In tanti le contestano di aver allontanato dalla squadra alcuni giocatori della vecchia guardia. Questo corrisponde alla realtà?
«Si, è vero, in passato ho allontanato alcuni giocatori per motivi disciplinari. Occorre chiarire, però, che per arrivare a certi livelli c’è bisogno di due aspetti: piedi buoni e testa. Chiaramente la seconda prerogativa è quella più importante. Chi non dimostra una certa serietà fuori dal campo, non può far parte di una squadra di calcio che gioca in Eccellenza. I vizi talvolta rovinano un giocatore. Insomma, c’è sempre un motivo per avanzare critiche. Il mondo del calcio è composto da due categorie: lavoratori e critici incalliti che non hanno di meglio da fare, che parlare»
Pensa che qualcuno all’interno dello spogliatoio abbia remato contro?

◆ **Dati estratti**:
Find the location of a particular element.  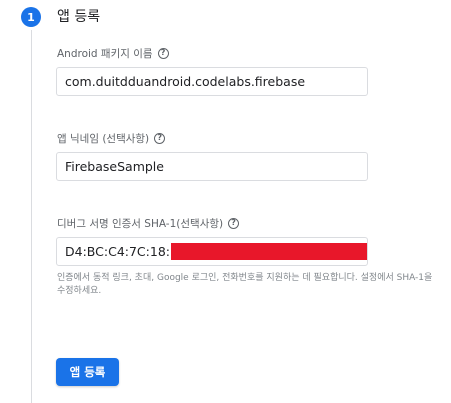

step-connector-line is located at coordinates (32, 216).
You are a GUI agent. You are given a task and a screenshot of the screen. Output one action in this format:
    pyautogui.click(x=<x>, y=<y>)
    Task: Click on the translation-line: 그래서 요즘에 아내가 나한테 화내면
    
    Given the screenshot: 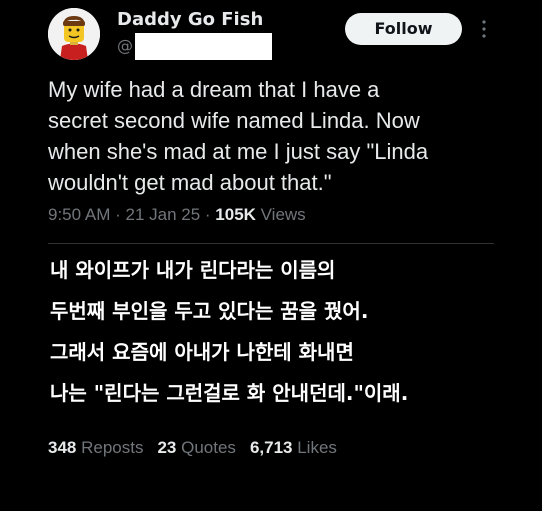 What is the action you would take?
    pyautogui.click(x=202, y=352)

◆ **Prova pratica**:
Trascriva dall'intervista sulla squadra di calcio il passo che va da "In tanti le" fino a "abbia remato contro?" incluso.

◆ **Risposta scritta**:
In tanti le contestano di aver allontanato dalla squadra alcuni giocatori della vecchia guardia. Questo corrisponde alla realtà?
«Si, è vero, in passato ho allontanato alcuni giocatori per motivi disciplinari. Occorre chiarire, però, che per arrivare a certi livelli c’è bisogno di due aspetti: piedi buoni e testa. Chiaramente la seconda prerogativa è quella più importante. Chi non dimostra una certa serietà fuori dal campo, non può far parte di una squadra di calcio che gioca in Eccellenza. I vizi talvolta rovinano un giocatore. Insomma, c’è sempre un motivo per avanzare critiche. Il mondo del calcio è composto da due categorie: lavoratori e critici incalliti che non hanno di meglio da fare, che parlare»
Pensa che qualcuno all’interno dello spogliatoio abbia remato contro?